The intense workload of this course led students to push themselves to learn many new techniques in a short period of time. Instead of staying up late partying over spring break, students stayed up late analyzing data — and enjoyed it!

 

Liahona Sega, a student at QUEST, said, “I really enjoyed QUEST. Because of the ASCC QUEST, I am looking forward to becoming a scientific SCUBA diver and participating in the University of Hawai‘i QUEST course.” One of their instructors, Jameson Newtson, stated, “I think QUEST has made a big difference in the skill set of my students, I have seen each of them make huge improvements in their in-water skills as well as understanding the theory behind these surveys.”

 

Partners from the National Park of American Samoa, Department of Marine and Wildlife Resources, Department of Commerce, Coral Reef Advisory Group, National Marine Sanctuary of AS, and the University of Hawai‘i Marine Option Program assisted in teaching the methods, and in conducting in-water practice sessions.

 

Several local businesses and agencies donated time, materials, and services to make QUEST possible.
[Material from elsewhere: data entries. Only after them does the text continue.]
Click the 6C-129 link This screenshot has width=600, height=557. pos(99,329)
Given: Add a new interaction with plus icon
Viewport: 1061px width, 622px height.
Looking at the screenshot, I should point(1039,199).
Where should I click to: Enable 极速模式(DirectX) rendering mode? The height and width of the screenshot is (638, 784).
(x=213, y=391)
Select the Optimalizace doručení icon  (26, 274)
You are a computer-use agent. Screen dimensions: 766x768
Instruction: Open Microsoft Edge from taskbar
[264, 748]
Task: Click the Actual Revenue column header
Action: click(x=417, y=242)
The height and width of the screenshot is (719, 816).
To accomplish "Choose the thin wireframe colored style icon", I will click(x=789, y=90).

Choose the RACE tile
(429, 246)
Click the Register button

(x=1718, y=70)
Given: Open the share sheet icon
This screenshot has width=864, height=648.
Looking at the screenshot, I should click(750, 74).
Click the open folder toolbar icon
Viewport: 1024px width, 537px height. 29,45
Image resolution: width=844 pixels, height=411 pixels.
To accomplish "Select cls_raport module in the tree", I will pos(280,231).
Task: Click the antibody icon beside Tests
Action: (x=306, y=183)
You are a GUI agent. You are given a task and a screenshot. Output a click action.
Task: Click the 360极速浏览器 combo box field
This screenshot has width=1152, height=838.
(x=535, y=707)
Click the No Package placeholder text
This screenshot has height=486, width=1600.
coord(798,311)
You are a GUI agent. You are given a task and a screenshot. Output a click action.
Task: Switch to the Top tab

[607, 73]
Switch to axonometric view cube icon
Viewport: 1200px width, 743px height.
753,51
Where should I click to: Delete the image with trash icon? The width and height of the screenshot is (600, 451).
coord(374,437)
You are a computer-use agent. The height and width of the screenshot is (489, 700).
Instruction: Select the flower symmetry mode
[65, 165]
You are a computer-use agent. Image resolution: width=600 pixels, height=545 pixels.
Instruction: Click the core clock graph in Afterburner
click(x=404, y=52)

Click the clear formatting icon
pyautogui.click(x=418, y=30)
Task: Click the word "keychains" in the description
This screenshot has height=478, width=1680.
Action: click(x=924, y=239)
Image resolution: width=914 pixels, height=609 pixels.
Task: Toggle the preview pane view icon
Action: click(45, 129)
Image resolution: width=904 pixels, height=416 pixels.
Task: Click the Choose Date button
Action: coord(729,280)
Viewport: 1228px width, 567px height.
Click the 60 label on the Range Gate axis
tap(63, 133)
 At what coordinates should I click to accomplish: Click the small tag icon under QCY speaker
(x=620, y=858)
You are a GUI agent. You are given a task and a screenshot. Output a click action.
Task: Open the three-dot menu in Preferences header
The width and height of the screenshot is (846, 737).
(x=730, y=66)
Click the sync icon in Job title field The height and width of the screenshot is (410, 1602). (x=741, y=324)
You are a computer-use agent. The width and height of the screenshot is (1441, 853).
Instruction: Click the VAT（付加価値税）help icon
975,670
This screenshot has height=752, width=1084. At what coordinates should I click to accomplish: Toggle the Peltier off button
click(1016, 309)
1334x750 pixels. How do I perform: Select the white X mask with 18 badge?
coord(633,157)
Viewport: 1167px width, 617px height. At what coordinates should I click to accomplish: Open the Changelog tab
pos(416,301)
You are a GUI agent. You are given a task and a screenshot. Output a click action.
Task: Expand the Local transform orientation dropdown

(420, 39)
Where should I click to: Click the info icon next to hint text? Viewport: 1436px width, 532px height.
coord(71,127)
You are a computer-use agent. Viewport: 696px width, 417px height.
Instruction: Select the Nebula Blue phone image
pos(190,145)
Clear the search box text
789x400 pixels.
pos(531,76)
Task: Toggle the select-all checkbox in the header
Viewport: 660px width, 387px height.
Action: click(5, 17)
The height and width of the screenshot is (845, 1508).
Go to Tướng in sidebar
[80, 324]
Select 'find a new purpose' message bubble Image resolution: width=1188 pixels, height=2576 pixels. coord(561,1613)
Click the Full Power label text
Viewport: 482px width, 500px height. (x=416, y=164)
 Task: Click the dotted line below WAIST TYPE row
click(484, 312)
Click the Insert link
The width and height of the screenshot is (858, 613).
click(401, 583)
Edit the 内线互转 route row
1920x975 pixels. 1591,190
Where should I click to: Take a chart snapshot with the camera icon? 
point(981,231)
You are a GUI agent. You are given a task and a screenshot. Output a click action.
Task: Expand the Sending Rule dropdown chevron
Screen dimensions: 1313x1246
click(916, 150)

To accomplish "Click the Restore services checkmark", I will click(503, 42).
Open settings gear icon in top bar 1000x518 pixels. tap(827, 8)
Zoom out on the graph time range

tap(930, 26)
These include the Office of the Governor, Department of Commerce, Ace American Industries, Island Breeze, Friendly Car Rental, ASPA, Public Works and the Federal Aviation Administration.

 

“On behalf of the University of Hawai‘i Sea Grant College Program and ASCC, we sincerely thank these sponsors for making QUEST possible,” said local Sea Grant Extension Faculty Kelly Anderson Tagarino. “The impact it is having on students is incalculable but is already evident in the student response.”

 

The QUEST course will continue to be offered every year over Spring Break.

 

Those interested in participating as students or sponsors can contact Kelley Anderson Tagarino at 699-3353 (office) or 258-2967 (cell) or at  HYPERLINK "mailto:KelleyAT@Hawaii.edu" KelleyAT@Hawaii.edu on email, or via post mail at P.O. Box 2609 for more information.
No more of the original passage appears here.